## Task directions
Starting with the line that contains "Where should I", repeat each line exactly through the final line of the listing. No picture should appear in the copy.

## Data to use

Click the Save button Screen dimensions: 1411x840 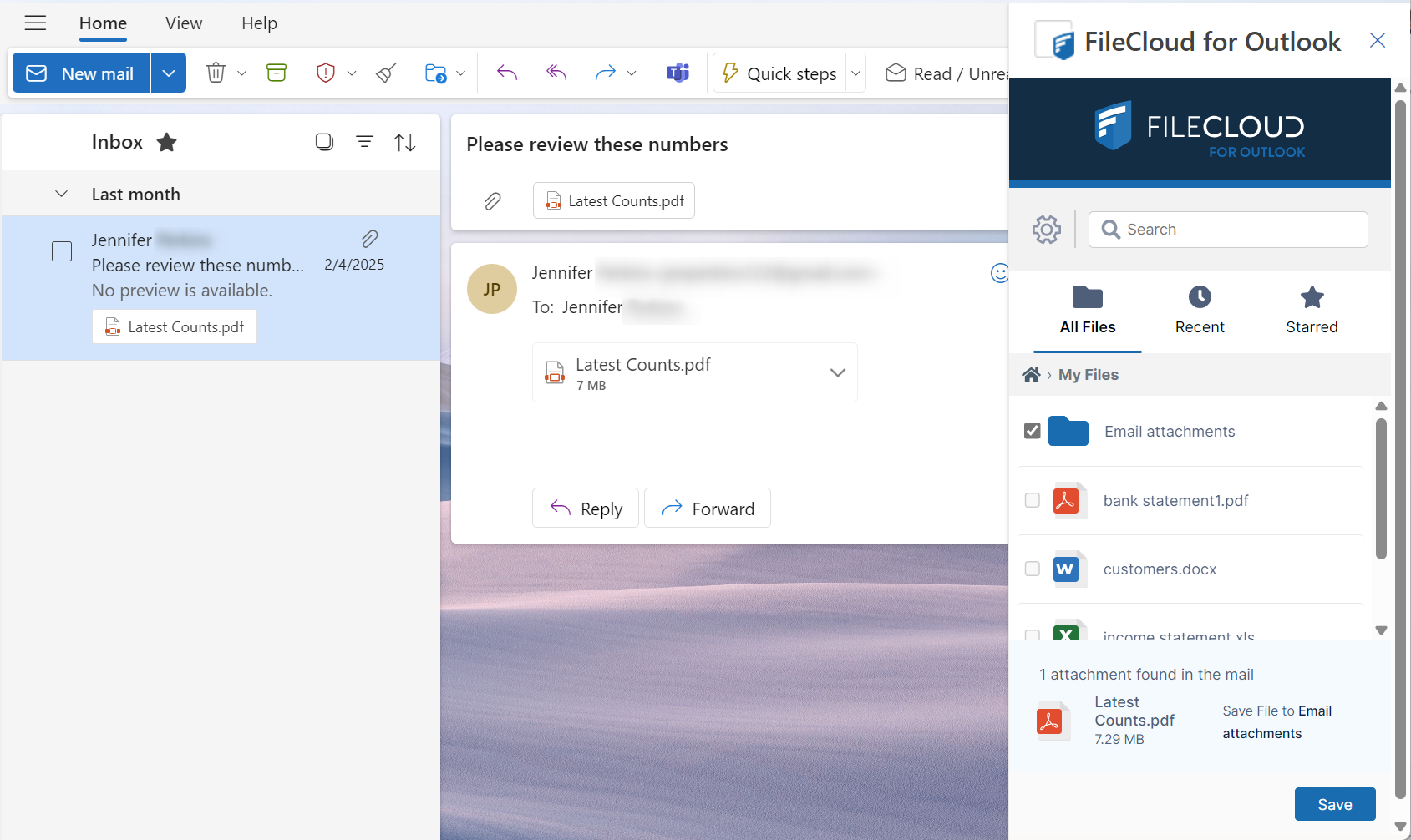1334,804
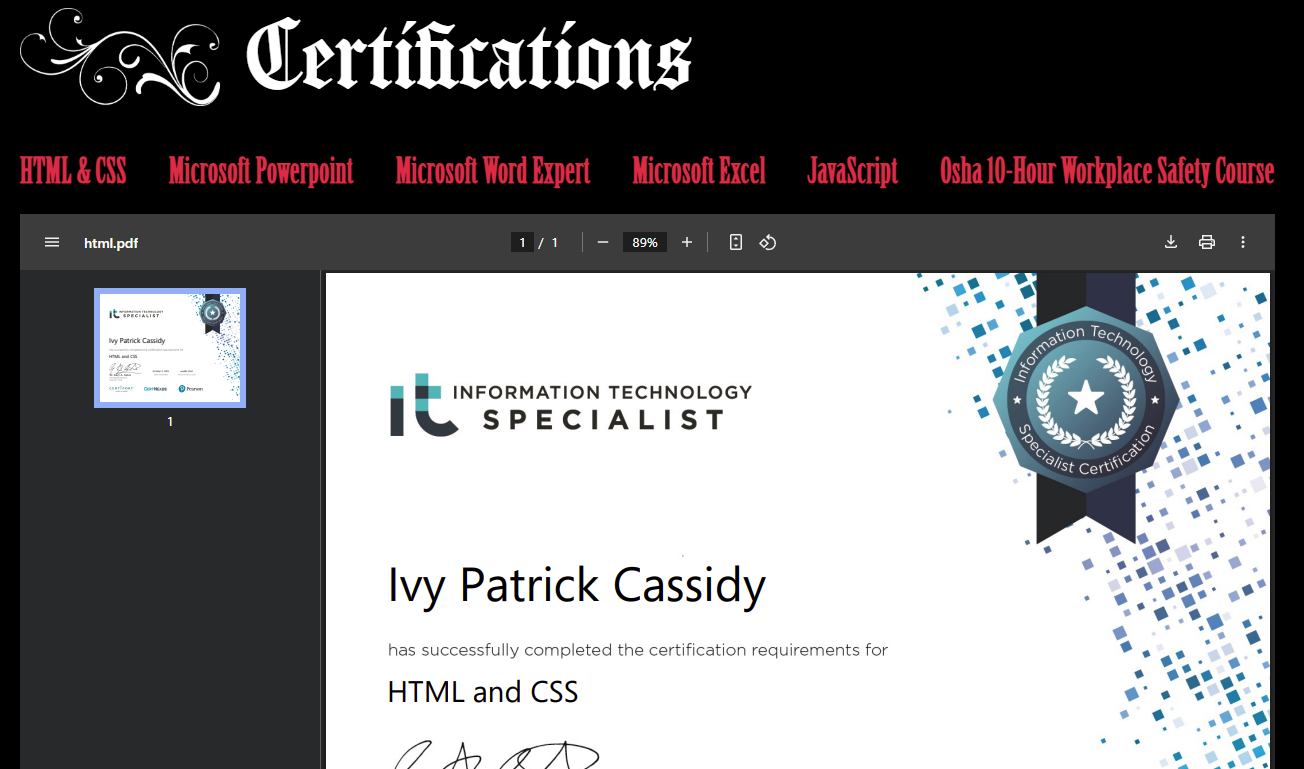Viewport: 1304px width, 769px height.
Task: Open the Microsoft Powerpoint certification
Action: click(261, 171)
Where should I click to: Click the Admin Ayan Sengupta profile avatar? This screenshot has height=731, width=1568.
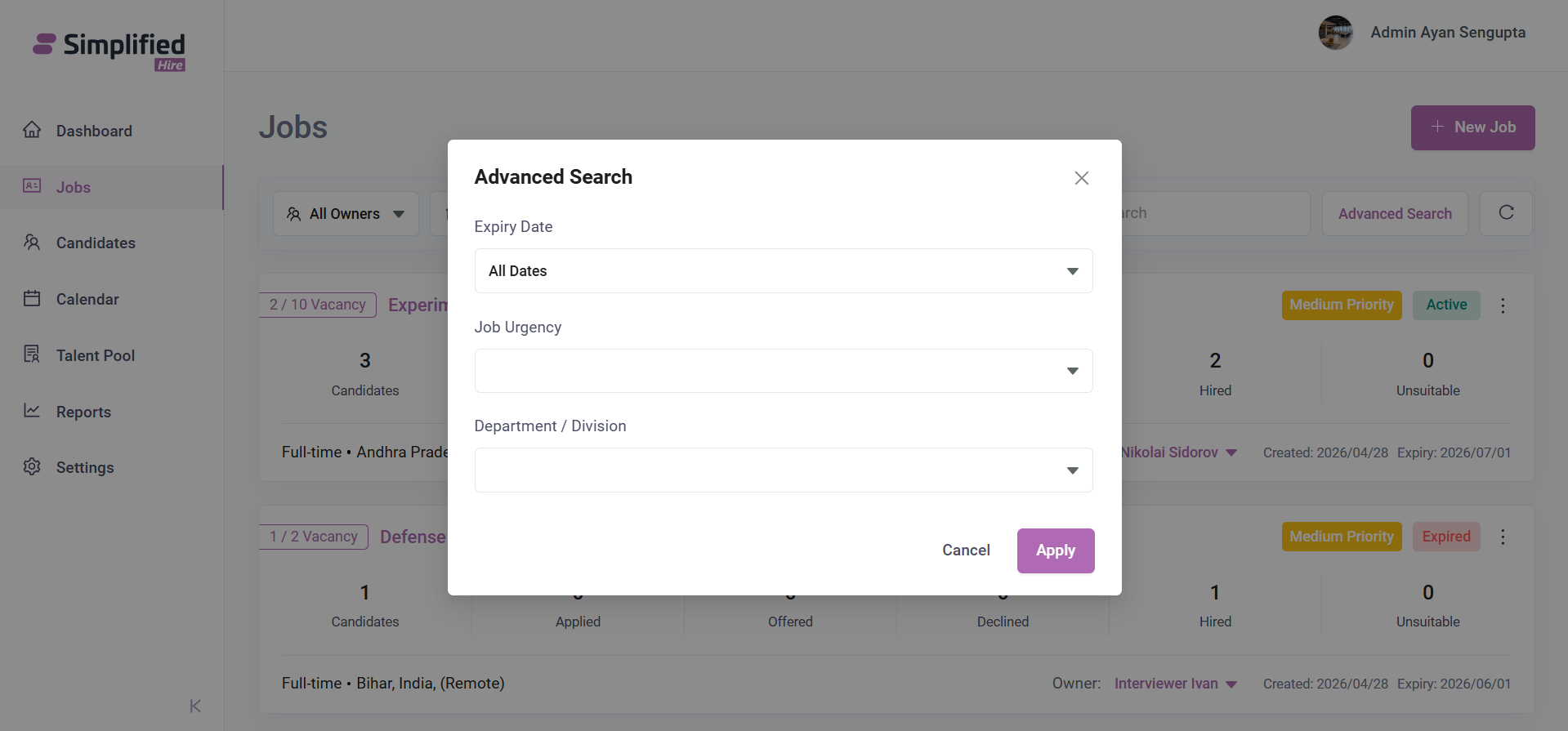tap(1336, 33)
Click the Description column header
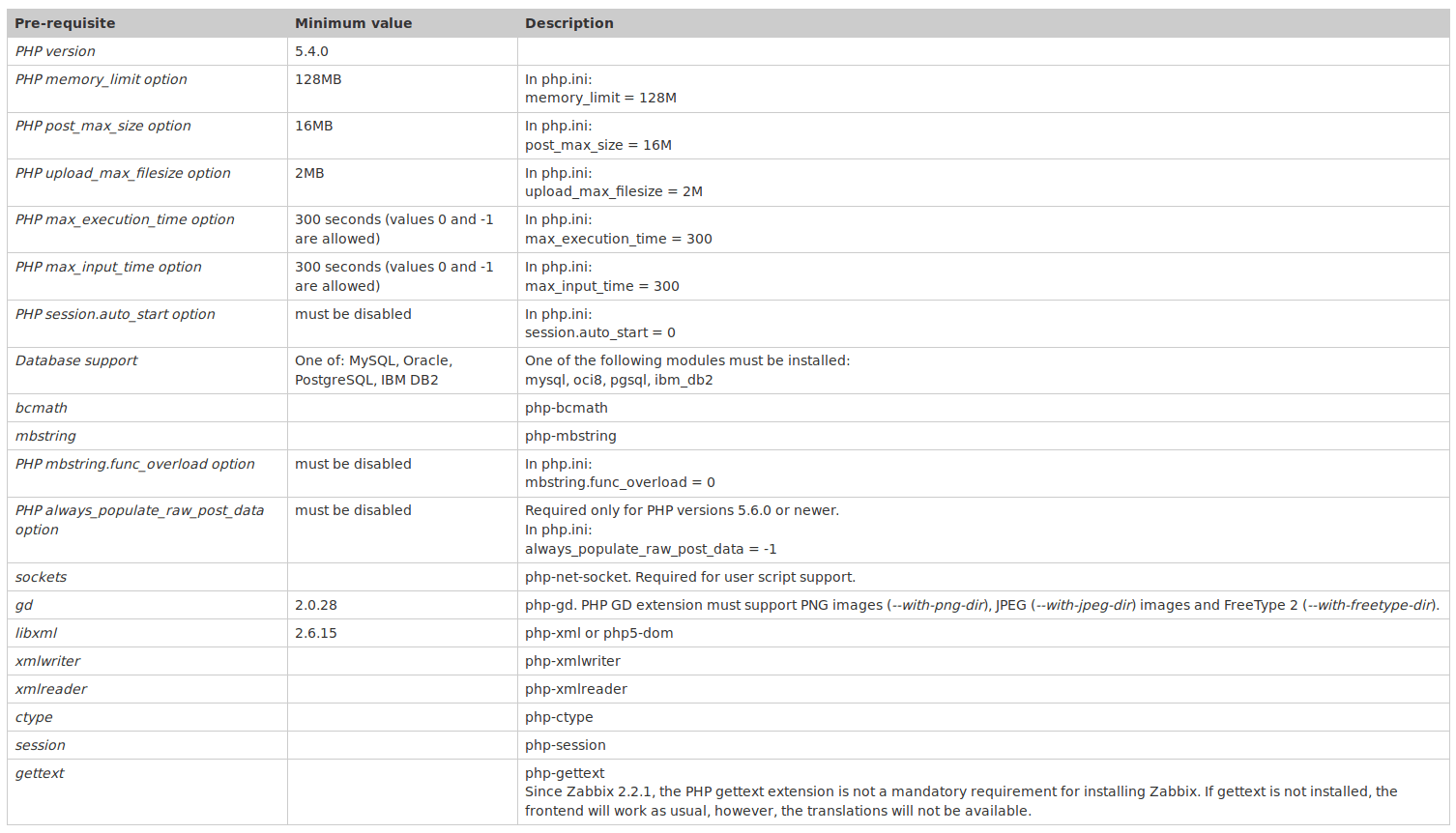The height and width of the screenshot is (833, 1456). click(568, 23)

## Exercise result
Where should I click to: Click the Admin Ayan Sengupta profile avatar? This screenshot has height=731, width=1568.
tap(1336, 33)
Click the Description column header
The height and width of the screenshot is (833, 1456). click(568, 23)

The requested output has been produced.